(Dataset entries)
******
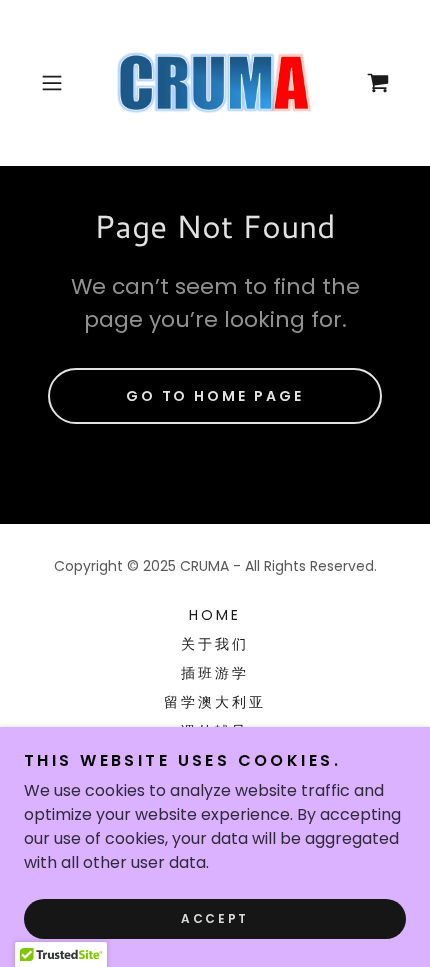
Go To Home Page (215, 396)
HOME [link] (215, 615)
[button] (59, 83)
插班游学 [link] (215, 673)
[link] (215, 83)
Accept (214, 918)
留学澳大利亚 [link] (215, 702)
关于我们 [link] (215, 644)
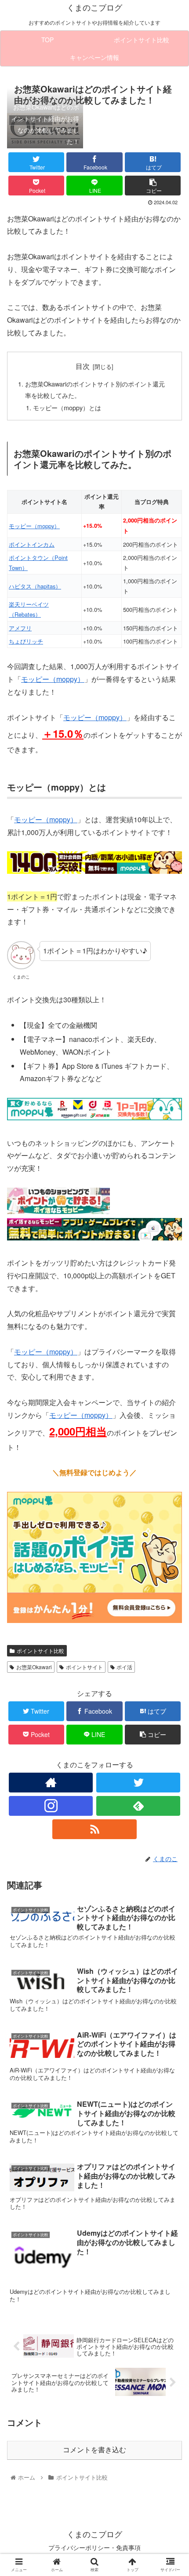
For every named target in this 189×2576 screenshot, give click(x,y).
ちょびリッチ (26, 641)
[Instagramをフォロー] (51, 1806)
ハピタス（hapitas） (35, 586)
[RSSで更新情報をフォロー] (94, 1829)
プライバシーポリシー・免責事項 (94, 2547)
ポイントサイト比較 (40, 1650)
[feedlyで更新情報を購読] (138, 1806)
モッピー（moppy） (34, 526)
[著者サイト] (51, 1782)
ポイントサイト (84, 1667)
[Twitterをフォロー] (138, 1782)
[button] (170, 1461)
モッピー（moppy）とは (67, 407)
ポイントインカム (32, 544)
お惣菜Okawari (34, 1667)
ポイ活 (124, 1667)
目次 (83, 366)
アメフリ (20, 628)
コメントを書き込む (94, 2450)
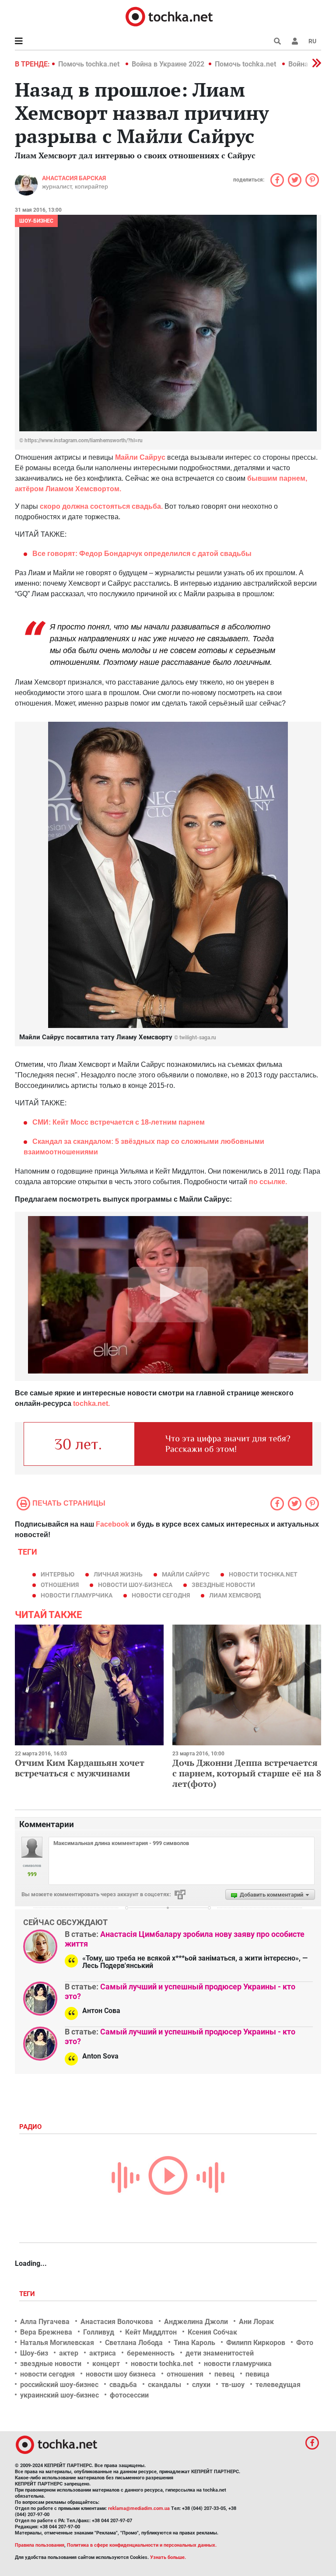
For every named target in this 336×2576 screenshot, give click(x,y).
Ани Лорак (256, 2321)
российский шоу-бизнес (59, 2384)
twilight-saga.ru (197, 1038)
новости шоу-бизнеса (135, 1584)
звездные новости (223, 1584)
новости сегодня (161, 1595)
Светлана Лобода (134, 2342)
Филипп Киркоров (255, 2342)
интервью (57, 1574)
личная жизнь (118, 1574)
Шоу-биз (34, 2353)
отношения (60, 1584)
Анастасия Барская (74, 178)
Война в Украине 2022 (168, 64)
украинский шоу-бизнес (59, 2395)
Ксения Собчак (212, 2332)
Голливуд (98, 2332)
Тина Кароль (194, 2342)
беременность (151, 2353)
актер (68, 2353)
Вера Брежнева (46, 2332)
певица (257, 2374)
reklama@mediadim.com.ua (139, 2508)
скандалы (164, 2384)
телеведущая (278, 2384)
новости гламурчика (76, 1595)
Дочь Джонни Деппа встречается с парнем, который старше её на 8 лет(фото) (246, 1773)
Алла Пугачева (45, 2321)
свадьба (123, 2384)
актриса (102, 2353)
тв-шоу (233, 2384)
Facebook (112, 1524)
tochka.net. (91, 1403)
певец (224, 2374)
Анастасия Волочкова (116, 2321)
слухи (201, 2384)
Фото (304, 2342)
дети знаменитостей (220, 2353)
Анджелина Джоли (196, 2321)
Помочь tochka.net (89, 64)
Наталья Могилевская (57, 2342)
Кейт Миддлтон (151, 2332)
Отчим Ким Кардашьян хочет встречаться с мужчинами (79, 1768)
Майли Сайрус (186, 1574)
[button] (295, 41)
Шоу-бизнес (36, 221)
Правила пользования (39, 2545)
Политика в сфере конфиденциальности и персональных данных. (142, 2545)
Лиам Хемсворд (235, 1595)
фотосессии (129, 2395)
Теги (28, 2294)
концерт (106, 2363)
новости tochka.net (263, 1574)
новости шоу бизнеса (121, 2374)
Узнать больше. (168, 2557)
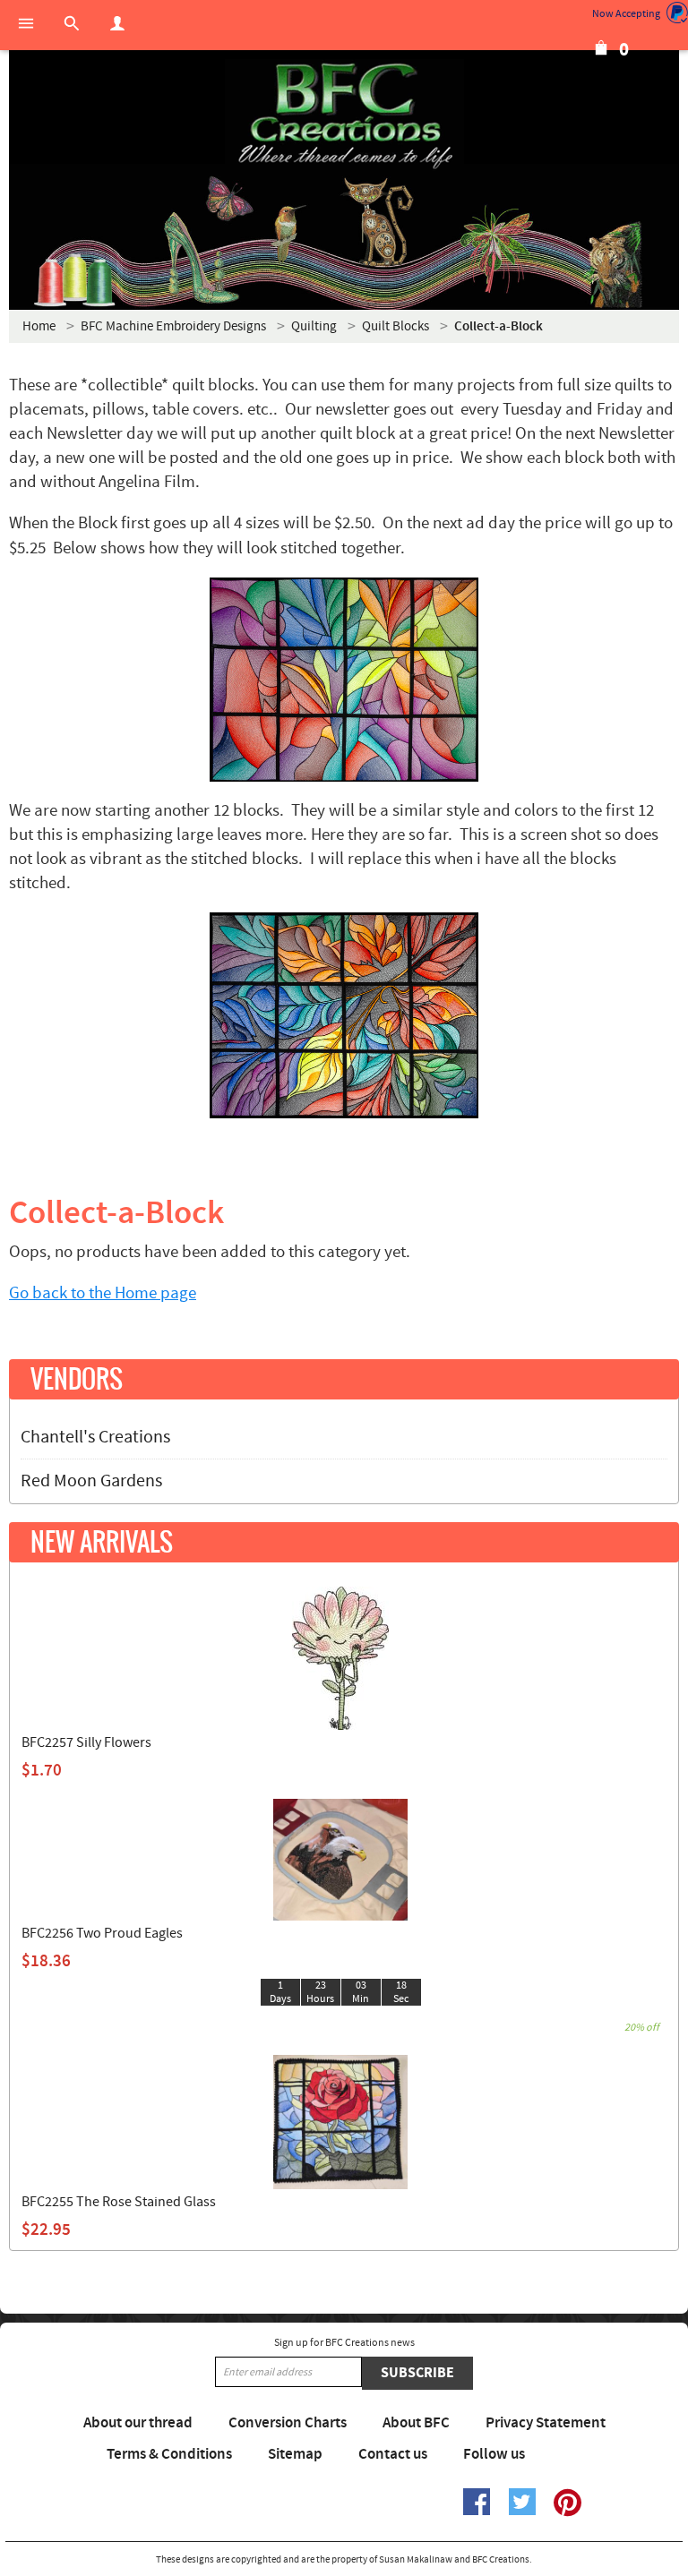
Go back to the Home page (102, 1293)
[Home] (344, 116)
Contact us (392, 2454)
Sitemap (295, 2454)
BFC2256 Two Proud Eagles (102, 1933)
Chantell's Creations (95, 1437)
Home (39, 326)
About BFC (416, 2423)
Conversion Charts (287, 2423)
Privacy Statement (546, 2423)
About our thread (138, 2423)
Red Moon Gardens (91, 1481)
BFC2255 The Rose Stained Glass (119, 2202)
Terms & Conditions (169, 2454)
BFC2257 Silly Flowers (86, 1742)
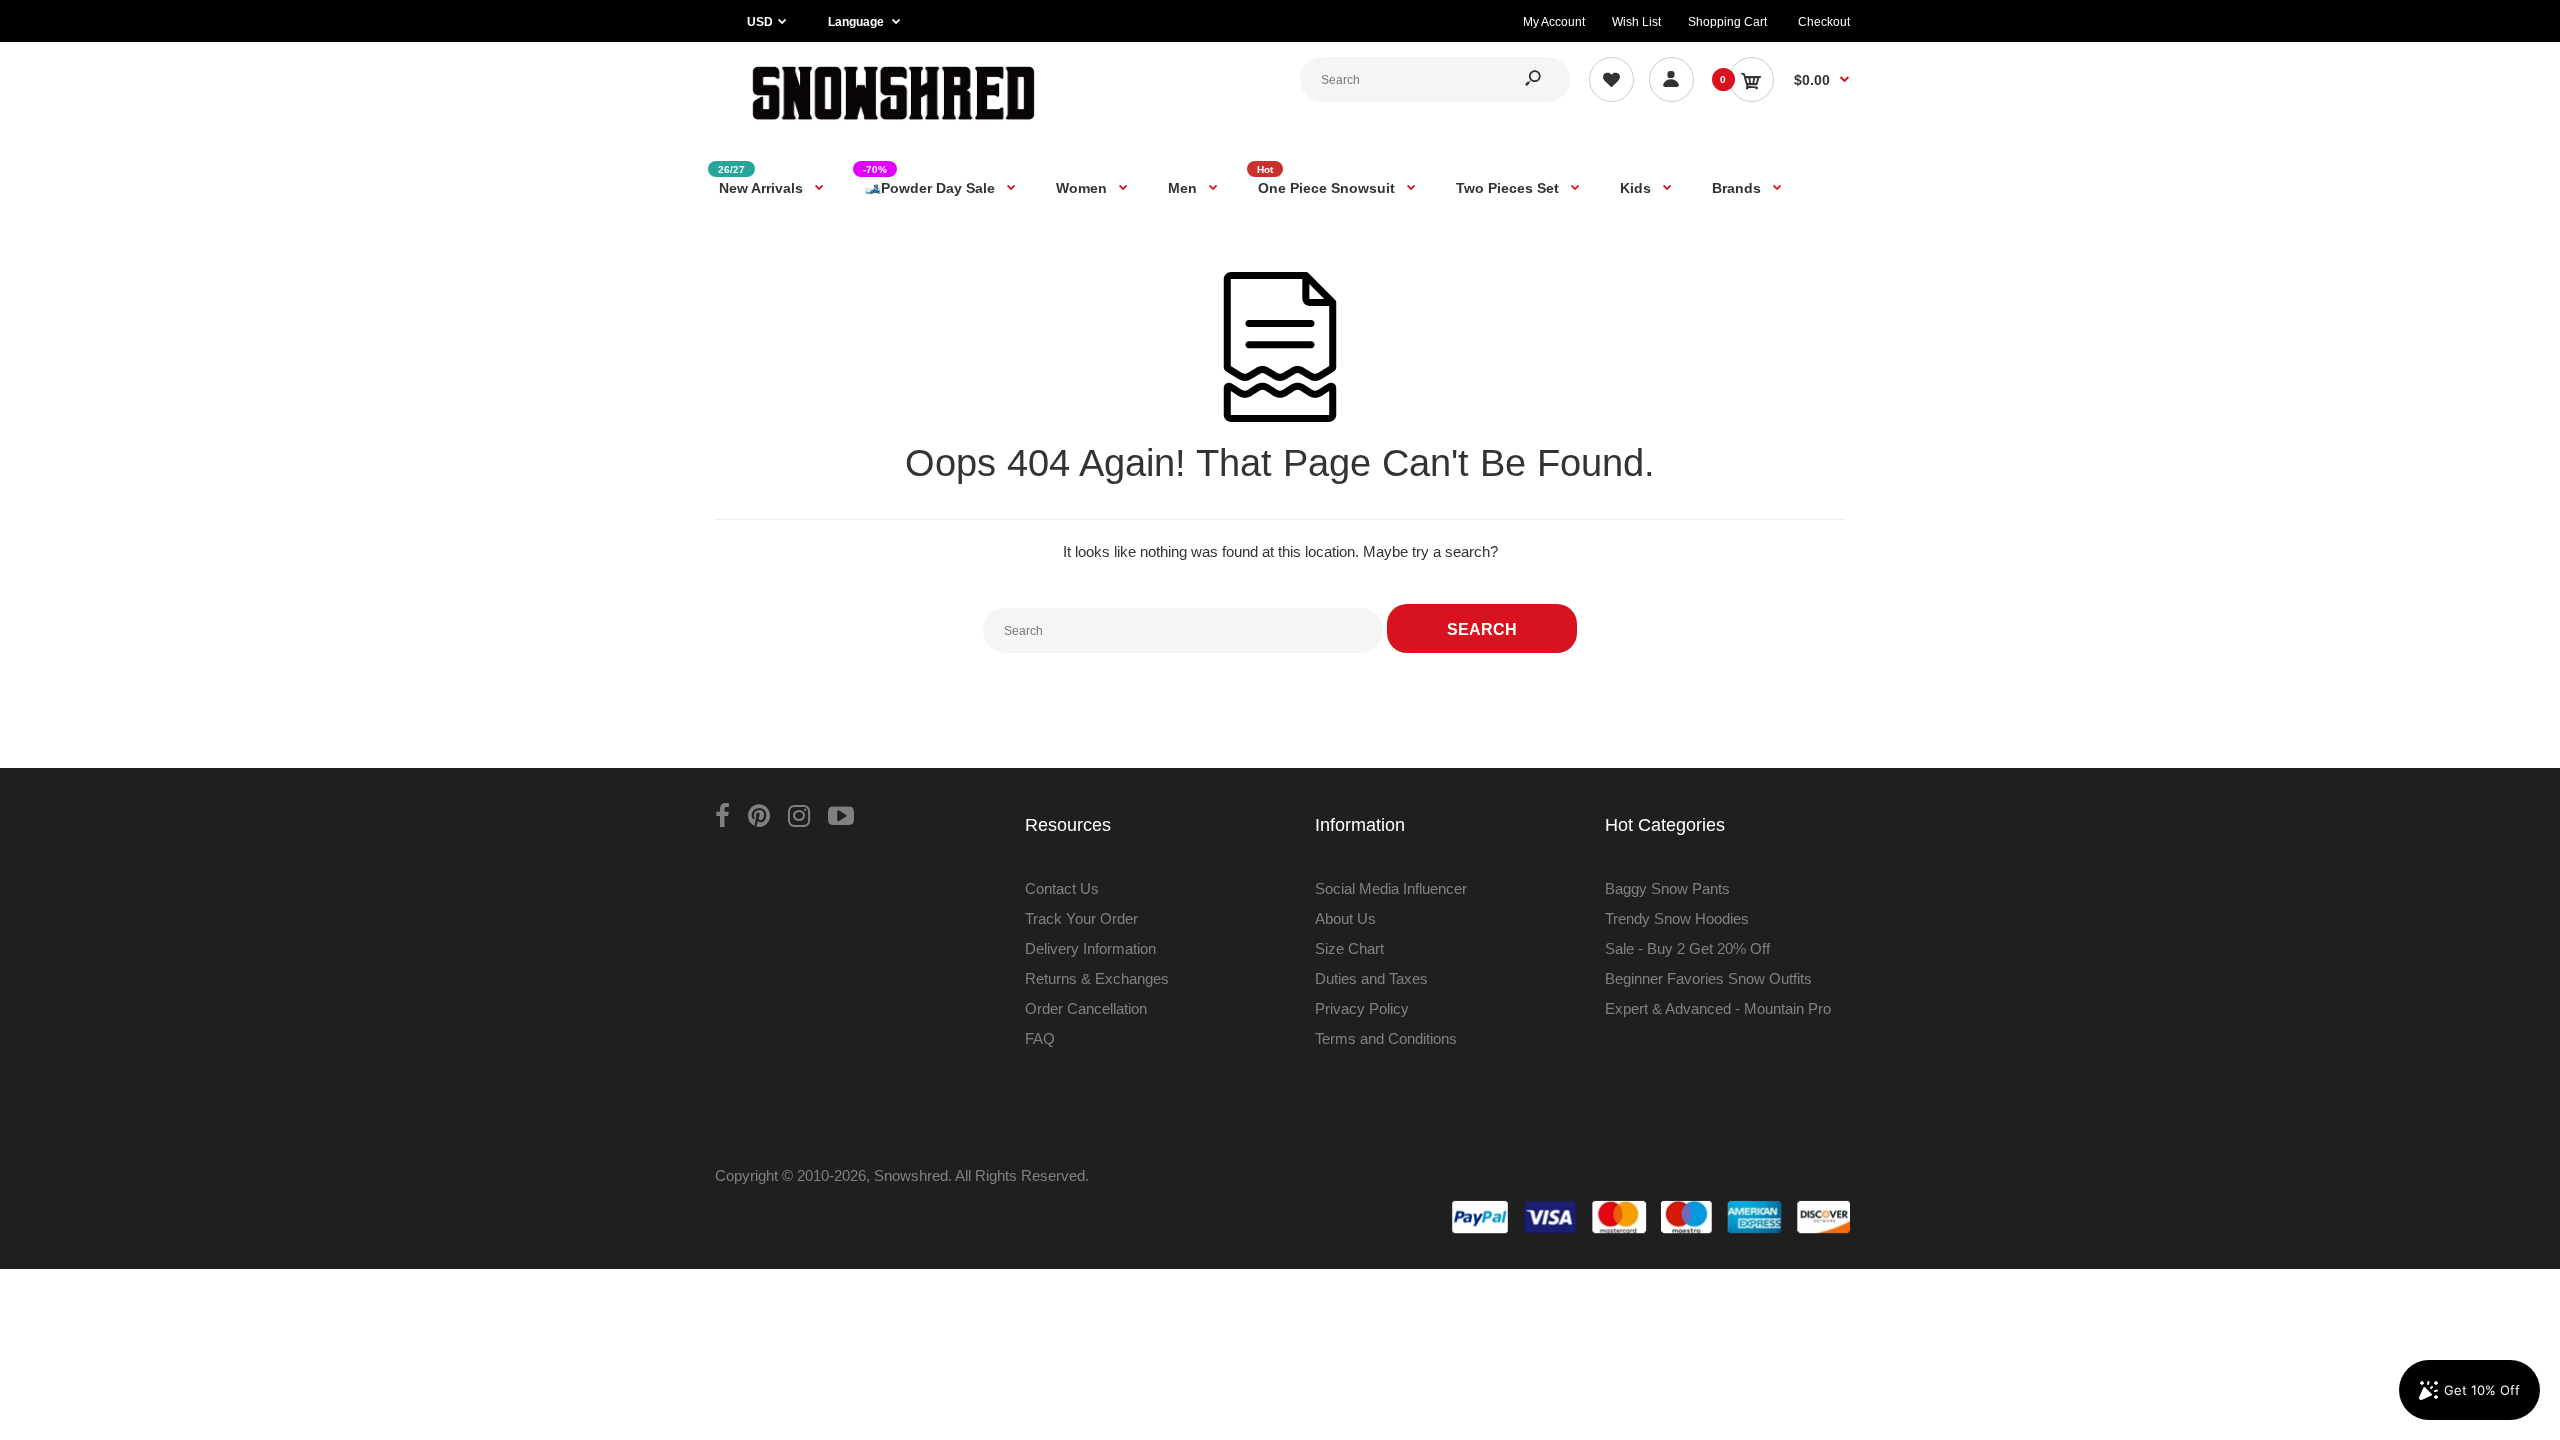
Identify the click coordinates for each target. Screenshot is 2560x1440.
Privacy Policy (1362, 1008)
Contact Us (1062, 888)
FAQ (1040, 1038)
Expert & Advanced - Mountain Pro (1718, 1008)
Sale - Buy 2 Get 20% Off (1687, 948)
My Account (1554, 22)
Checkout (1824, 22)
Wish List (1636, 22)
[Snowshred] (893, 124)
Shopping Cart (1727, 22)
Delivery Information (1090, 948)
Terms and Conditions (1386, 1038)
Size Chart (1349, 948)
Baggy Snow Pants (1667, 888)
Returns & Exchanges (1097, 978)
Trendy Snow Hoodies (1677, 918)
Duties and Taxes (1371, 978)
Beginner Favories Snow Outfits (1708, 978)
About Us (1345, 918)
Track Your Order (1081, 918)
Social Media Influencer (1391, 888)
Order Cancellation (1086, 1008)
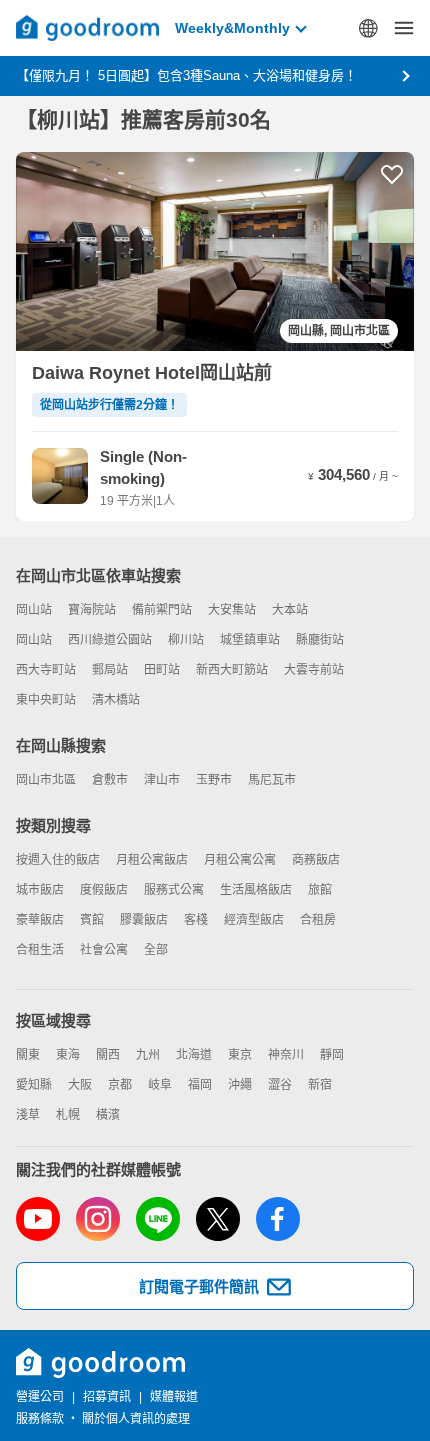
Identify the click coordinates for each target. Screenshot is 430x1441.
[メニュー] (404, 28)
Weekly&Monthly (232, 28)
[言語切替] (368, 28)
******
EXERCISE REQUIREMENTS: Above are some records; extract exactly the lines from the one containing "For every named target in this 189×2576" through the one containing "Тина Кароль (194, 2342)" and drop the pictures.

RESPONSE BELOW:
For every named target in this 189×2576 screenshot, give click(x,y).
ちょびリッチ (26, 641)
[Instagramをフォロー] (51, 1806)
ハピタス（hapitas） (35, 586)
[RSSで更新情報をフォロー] (94, 1829)
プライバシーポリシー・免責事項 (94, 2547)
ポイントサイト比較 (40, 1650)
[feedlyで更新情報を購読] (138, 1806)
モッピー（moppy） (34, 526)
[著者サイト] (51, 1782)
ポイントサイト (84, 1667)
[Twitterをフォロー] (138, 1782)
[button] (170, 1461)
モッピー（moppy）とは (67, 407)
ポイントインカム (32, 544)
お惣菜Okawari (34, 1667)
ポイ活 (124, 1667)
目次 (83, 366)
アメフリ (20, 628)
コメントを書き込む (94, 2450)
For every named target in this 336×2576 screenshot, give click(x,y).
Ани Лорак (256, 2321)
российский шоу-бизнес (59, 2384)
twilight-saga.ru (197, 1038)
новости шоу-бизнеса (135, 1584)
звездные новости (223, 1584)
новости сегодня (161, 1595)
Светлана Лобода (134, 2342)
Филипп Киркоров (255, 2342)
интервью (57, 1574)
личная жизнь (118, 1574)
Шоу-биз (34, 2353)
отношения (60, 1584)
Анастасия Барская (74, 178)
Война в Украине 2022 (168, 64)
украинский шоу-бизнес (59, 2395)
Ксения Собчак (212, 2332)
Голливуд (98, 2332)
Тина Кароль (194, 2342)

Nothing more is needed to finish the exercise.